→ **WRITTEN REQUEST**
Print the items starting at the line containing "Task: Click the iCloud cloud icon" and ending after the line containing "[x=883, y=98]", with every line reproduced exactly.

-*-

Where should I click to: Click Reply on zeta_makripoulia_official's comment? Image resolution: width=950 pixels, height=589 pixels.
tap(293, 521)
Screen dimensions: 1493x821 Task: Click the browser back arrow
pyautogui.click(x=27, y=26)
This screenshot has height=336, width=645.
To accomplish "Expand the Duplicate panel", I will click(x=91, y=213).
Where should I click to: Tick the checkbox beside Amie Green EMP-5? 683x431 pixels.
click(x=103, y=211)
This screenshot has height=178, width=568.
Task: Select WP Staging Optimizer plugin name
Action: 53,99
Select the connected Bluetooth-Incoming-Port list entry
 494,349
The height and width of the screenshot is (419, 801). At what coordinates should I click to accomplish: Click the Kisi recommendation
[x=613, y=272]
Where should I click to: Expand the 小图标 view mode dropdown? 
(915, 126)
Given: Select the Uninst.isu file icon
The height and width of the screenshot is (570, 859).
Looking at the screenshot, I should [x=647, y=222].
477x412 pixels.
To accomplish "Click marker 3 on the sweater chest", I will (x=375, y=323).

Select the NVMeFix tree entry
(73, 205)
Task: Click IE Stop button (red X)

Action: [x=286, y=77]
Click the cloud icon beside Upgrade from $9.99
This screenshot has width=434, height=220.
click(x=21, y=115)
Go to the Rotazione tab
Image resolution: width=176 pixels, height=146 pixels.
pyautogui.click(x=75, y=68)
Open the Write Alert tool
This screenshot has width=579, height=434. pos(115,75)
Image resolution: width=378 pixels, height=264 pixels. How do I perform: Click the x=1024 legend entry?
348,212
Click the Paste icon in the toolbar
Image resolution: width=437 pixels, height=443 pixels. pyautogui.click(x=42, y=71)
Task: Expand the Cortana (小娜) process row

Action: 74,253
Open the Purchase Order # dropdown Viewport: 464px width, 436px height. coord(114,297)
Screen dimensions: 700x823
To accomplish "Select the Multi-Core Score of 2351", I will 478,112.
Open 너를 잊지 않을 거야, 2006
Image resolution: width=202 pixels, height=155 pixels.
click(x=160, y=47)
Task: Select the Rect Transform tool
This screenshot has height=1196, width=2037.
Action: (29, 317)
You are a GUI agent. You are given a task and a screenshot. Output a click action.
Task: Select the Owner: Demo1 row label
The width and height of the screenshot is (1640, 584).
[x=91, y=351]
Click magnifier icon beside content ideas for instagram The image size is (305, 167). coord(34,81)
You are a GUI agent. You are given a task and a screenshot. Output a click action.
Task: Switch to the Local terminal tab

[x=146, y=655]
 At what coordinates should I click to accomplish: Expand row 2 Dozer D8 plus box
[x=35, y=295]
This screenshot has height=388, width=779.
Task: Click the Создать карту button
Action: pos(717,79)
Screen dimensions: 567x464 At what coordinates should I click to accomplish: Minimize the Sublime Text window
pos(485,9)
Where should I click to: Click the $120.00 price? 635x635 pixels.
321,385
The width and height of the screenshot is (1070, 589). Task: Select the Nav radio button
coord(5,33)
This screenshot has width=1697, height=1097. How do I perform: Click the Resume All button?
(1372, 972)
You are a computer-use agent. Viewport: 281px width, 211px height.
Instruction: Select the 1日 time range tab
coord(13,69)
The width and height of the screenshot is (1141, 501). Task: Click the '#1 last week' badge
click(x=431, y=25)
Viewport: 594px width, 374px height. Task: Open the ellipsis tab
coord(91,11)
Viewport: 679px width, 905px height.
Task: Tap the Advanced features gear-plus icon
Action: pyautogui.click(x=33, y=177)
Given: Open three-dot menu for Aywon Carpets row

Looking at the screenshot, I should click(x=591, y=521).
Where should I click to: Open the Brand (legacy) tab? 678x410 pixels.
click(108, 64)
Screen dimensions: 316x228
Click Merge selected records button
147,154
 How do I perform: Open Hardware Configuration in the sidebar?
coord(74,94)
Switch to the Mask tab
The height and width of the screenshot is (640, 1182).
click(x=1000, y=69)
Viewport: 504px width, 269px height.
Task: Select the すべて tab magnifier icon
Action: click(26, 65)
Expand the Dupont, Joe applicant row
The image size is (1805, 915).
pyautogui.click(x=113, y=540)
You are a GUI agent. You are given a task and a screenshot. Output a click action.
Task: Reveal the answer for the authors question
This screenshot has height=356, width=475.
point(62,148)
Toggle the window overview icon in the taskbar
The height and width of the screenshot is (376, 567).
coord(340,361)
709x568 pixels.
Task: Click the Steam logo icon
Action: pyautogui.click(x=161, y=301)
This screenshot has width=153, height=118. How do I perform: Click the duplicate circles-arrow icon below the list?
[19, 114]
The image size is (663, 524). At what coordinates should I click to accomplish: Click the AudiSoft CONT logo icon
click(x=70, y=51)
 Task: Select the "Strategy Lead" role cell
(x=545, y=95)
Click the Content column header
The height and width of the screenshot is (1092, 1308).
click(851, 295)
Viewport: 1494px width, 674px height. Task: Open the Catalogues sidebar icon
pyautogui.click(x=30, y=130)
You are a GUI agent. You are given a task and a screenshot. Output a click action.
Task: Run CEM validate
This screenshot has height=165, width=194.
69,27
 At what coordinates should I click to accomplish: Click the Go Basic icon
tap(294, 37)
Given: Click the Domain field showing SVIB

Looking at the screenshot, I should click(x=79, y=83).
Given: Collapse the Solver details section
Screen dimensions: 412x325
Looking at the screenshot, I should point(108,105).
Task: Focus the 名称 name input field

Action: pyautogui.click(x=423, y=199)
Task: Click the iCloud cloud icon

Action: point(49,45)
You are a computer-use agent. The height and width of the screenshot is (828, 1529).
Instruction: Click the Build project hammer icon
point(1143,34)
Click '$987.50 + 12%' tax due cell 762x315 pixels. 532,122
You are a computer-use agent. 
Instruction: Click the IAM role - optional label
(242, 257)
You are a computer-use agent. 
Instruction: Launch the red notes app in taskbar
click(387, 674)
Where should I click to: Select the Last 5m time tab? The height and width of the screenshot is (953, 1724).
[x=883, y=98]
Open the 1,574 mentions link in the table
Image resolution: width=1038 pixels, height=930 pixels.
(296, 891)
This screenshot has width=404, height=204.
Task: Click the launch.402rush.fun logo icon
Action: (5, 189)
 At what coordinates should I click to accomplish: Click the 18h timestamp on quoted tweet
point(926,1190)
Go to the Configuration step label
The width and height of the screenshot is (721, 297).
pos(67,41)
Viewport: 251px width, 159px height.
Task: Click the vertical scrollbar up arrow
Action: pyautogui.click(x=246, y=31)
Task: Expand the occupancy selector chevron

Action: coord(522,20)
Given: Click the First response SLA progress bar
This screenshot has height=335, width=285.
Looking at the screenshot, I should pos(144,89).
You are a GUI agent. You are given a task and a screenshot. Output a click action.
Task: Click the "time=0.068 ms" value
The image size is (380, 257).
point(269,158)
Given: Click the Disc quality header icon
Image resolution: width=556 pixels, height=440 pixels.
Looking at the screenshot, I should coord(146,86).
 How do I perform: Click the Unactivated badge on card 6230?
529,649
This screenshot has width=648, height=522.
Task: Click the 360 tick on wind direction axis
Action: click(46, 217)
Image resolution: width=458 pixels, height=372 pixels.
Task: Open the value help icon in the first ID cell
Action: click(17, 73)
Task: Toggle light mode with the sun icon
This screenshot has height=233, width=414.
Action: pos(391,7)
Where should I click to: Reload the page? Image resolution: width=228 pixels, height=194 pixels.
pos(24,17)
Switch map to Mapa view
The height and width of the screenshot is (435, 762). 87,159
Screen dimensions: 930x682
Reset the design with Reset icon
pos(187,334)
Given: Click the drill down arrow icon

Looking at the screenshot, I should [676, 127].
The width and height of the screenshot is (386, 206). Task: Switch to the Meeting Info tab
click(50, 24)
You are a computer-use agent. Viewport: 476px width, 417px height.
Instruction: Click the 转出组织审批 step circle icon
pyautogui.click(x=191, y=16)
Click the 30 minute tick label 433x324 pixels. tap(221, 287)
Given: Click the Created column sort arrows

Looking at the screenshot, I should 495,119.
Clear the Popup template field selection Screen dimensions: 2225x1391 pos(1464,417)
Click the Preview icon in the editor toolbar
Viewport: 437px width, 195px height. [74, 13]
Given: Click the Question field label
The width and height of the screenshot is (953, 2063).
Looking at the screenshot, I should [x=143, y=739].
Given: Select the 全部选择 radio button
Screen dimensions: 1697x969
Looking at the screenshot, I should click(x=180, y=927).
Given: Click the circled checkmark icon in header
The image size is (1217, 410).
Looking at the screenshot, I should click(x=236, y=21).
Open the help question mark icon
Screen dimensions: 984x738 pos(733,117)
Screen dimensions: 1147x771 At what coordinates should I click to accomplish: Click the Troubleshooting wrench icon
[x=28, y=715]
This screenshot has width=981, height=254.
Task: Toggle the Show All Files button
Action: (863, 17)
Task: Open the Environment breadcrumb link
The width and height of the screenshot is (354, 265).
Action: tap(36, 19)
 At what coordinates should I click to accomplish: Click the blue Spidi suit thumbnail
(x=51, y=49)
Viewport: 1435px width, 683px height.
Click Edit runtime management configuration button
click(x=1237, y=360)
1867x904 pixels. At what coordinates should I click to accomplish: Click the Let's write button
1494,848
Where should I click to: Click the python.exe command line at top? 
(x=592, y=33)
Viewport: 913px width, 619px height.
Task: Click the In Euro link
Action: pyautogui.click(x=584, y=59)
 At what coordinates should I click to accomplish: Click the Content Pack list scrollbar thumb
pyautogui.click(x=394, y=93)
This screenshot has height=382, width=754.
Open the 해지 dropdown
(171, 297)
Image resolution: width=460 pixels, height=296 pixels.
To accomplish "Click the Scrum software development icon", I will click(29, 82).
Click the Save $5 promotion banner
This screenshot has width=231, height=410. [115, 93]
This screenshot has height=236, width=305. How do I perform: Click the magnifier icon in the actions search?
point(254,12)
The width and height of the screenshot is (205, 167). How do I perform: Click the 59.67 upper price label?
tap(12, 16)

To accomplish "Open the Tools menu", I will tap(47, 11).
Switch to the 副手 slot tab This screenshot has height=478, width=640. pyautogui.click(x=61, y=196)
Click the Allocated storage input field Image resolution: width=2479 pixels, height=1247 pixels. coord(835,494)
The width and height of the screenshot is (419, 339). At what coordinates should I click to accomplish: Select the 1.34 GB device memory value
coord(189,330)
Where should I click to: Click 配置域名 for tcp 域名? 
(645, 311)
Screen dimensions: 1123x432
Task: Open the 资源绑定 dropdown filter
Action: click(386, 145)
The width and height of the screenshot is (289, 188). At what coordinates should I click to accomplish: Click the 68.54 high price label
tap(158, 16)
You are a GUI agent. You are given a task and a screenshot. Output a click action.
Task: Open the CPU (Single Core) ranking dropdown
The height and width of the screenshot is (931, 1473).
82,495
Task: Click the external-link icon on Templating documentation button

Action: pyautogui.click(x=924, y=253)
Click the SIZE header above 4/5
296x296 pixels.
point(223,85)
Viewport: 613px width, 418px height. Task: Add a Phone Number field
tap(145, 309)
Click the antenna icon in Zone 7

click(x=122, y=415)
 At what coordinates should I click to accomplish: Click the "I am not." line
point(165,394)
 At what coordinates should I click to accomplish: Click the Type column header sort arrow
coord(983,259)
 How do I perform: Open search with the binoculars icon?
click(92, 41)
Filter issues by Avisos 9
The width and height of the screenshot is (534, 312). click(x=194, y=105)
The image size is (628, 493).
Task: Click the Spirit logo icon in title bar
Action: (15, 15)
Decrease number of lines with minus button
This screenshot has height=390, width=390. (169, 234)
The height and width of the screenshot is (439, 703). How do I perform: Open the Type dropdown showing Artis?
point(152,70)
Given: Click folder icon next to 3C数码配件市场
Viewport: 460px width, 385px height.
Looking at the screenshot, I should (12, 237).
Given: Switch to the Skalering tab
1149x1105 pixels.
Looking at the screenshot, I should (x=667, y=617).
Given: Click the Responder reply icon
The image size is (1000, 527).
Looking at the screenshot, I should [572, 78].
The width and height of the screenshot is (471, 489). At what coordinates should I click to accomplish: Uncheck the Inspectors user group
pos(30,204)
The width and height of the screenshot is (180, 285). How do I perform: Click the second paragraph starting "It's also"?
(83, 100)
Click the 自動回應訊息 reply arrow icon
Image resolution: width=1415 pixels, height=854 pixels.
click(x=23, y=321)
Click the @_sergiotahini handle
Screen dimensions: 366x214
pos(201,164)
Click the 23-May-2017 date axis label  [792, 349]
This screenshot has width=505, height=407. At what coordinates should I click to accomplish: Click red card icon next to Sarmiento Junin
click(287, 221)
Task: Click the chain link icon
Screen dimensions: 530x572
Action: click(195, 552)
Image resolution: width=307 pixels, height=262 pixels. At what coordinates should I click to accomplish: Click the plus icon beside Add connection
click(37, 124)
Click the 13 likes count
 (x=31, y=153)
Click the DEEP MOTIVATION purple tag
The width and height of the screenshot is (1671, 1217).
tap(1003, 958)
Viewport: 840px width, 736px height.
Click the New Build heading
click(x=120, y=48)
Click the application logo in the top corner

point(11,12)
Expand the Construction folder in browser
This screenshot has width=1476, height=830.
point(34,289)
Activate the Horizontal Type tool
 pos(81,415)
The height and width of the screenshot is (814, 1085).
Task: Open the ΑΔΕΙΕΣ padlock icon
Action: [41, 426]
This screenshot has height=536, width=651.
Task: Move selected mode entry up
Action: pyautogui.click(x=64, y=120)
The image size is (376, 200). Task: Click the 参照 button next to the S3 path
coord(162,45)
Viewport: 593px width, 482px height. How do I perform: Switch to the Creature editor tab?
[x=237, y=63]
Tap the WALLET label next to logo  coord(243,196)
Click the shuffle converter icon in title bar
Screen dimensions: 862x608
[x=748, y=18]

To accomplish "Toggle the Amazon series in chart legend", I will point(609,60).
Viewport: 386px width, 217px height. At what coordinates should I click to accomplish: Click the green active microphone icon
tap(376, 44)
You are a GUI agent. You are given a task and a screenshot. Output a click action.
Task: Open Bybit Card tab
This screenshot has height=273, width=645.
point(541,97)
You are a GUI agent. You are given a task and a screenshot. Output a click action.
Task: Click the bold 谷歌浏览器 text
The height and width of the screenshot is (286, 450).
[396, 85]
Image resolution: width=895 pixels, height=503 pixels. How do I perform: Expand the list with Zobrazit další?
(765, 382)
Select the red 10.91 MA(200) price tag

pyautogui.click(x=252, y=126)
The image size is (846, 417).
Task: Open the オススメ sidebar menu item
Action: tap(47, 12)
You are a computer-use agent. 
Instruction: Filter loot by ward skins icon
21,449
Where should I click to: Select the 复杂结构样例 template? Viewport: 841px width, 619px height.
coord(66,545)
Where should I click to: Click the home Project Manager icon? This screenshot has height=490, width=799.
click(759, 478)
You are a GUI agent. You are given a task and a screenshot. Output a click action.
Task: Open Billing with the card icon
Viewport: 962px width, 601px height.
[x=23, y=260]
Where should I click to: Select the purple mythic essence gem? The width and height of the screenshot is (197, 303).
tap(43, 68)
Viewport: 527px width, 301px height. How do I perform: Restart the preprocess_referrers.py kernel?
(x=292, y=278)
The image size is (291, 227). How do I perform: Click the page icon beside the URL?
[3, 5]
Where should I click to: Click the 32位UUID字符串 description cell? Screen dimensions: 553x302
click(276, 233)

-*-

→ **EXERCISE SOLUTION**
Task: Click the iCloud cloud icon

Action: point(49,45)
You are a computer-use agent. The height and width of the screenshot is (828, 1529).
Instruction: Click the Build project hammer icon
point(1143,34)
Click '$987.50 + 12%' tax due cell 762x315 pixels. 532,122
You are a computer-use agent. 
Instruction: Click the IAM role - optional label
(242, 257)
You are a computer-use agent. 
Instruction: Launch the red notes app in taskbar
click(387, 674)
Where should I click to: Select the Last 5m time tab? The height and width of the screenshot is (953, 1724).
[x=883, y=98]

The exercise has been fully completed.